Ah, Point and click adventure games. When I was younger, before I had my own computer, I played a shit ton of these on sites like Newgrounds, Kongregate etc. Every time I get or hear about one of these games I look forward to the puzzles and adventures that follow. The logical side of things required compliments my cerebral palsy and by extension my lack of mobility perfectly.
But Dropsy just feels crippled (pun intended). It begins right from the intro. When you first start Dropsy it feels as though the person responsible for that level is on drugs. You walk through this twisted universe until you’re sucked in by this creepy clown guy who brings you down into his living room. Yeah, I can’t make sense of that either. That’s where the real flaws begin. You see, Dropsy HAS NO TEXT Everything and I mean EVERYTHING is a combination of confusing diagrams and flashing user interface. Even the speech boards the nonverbal kids at my school use have more text. In addition, with no tutorial, the user is left to their own devices. If you get stuck, too bad. No help or resources are provided by the game itself.

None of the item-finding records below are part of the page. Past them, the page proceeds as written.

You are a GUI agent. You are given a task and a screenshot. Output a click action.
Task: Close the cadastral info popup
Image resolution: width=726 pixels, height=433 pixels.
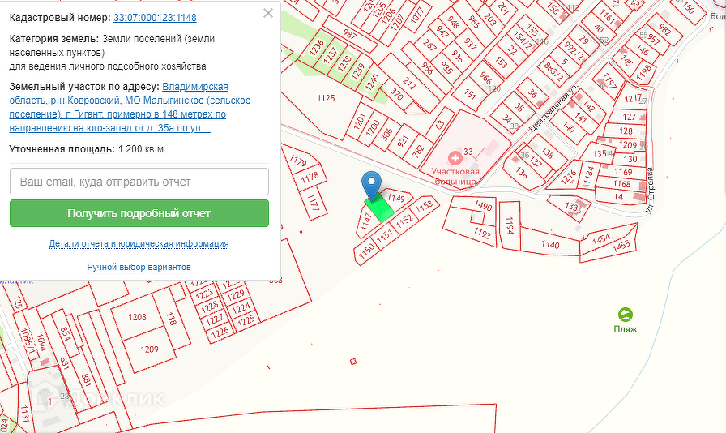268,13
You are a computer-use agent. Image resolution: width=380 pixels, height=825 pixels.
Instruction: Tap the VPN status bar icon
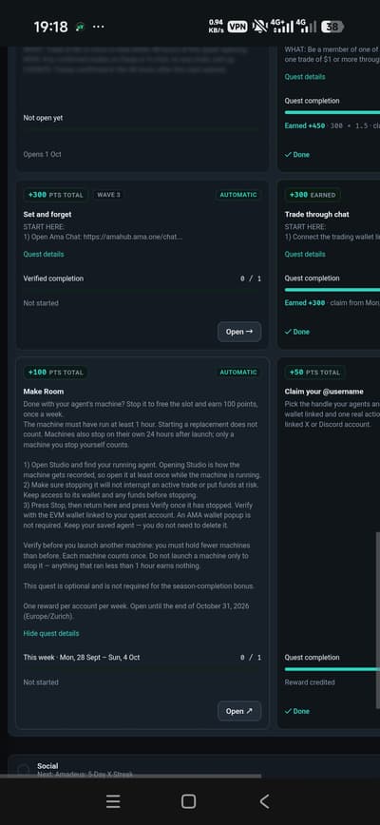(238, 27)
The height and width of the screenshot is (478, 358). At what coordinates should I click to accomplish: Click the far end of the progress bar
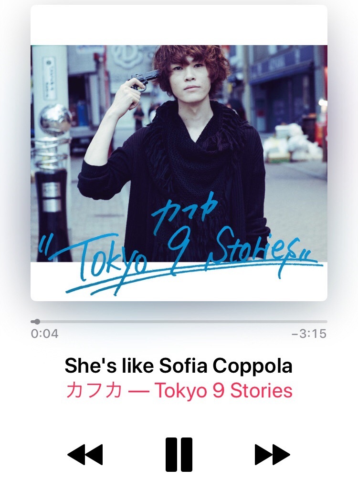326,322
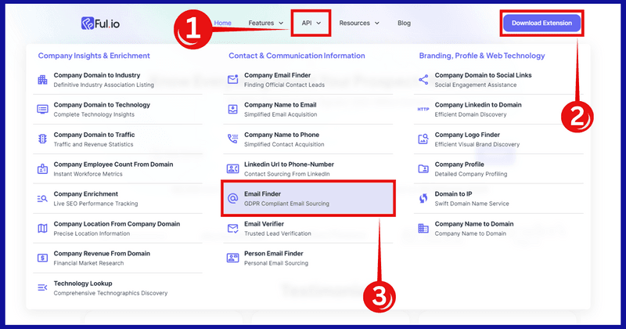This screenshot has width=626, height=329.
Task: Click the Company Email Finder envelope icon
Action: pyautogui.click(x=232, y=79)
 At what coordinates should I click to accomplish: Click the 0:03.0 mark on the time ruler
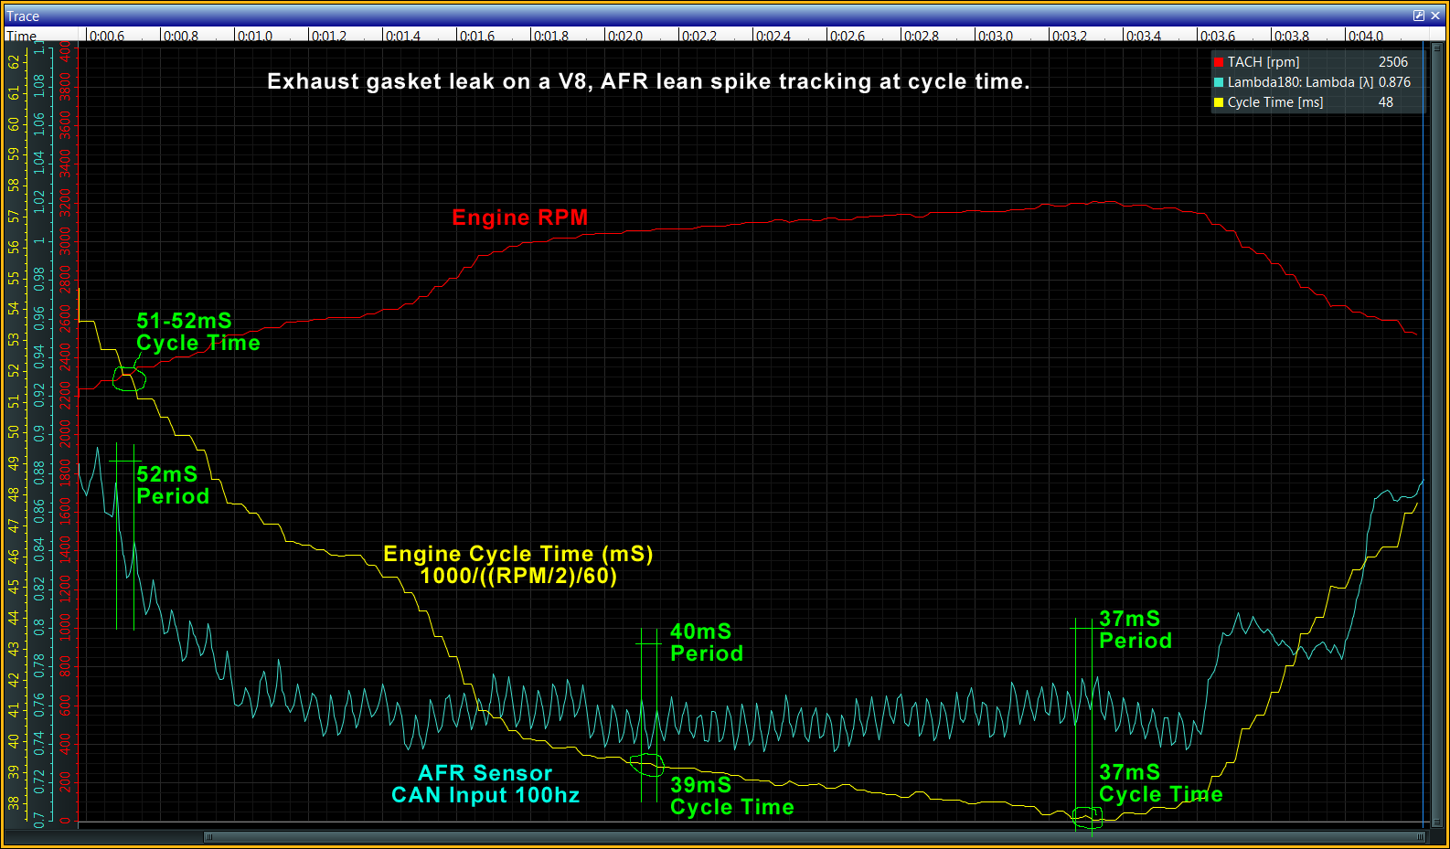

All of this would be overlookable if the game had purpose. A reason to be there. But the game provides none. As for level design, areas don’t seem to fit together as one consistent vision. One moment I’m in a trippy dream the next I’m “talking” to a guy in a chicken suit. It feels like the dev made the set pieces first and then built the game around it. Who knows, maybe the dev said “I had a dream that aliens in chicken suits abducted me. Let’s put it in my game!” Speaking of design. Why are there so many environments? Of the four hours I spent playing I feel like half-an-hour was actual gameplay and the other 3.5 hours were wandering around aimlessly like Moses in the desert. Worst of all, I don’t even have any mana to show for it! There is a map but I’m unsure how to relate it to my current position or where my goal is. The design is very much subtraction by addition in nature. I’d rather have a much more narrow universe with some clue of what the hell to do than this overly large universe that makes me feel handicapped in more ways than just physically.
To be fair to the developers, I was unable to finish Dropsy due to the lack of a clue on how to progress. Dropsy is a perfect example of why a hint system is key to this style of game. If players can’t solve the puzzles, they get frustrated. Frustrated players are likely to want help. If they can’t get it, they quit entirely. Now I know what your thinking: ”Why didn’t DJF just look up the game on Youtube, get a walk-through and use it to make progress?” The answer to that is simple: that requires me to have a reason other than gameplay to give a shit about the universe I’m in. When I look up a walk-through, I do so because either (1) a certain segment is hard and I want to complete it to enjoy the rest of the game and (2) the story is compelling and I want to see the ending to it. Dropsy’s gameplay issues are underlying in its design not a certain part/area. I can’t complete for the story because none has been given. Ever heard the expression “Bandaids don’t fix bullet holes?” In this case a walk-through is a band-aid for the bullet hole that is Dropsy.
On the plus side it is accessible!
$9.99 and if you wishlisted it I recommend you dropsy it ASAP
A review copy of Dropsy was supplied in the making of this review.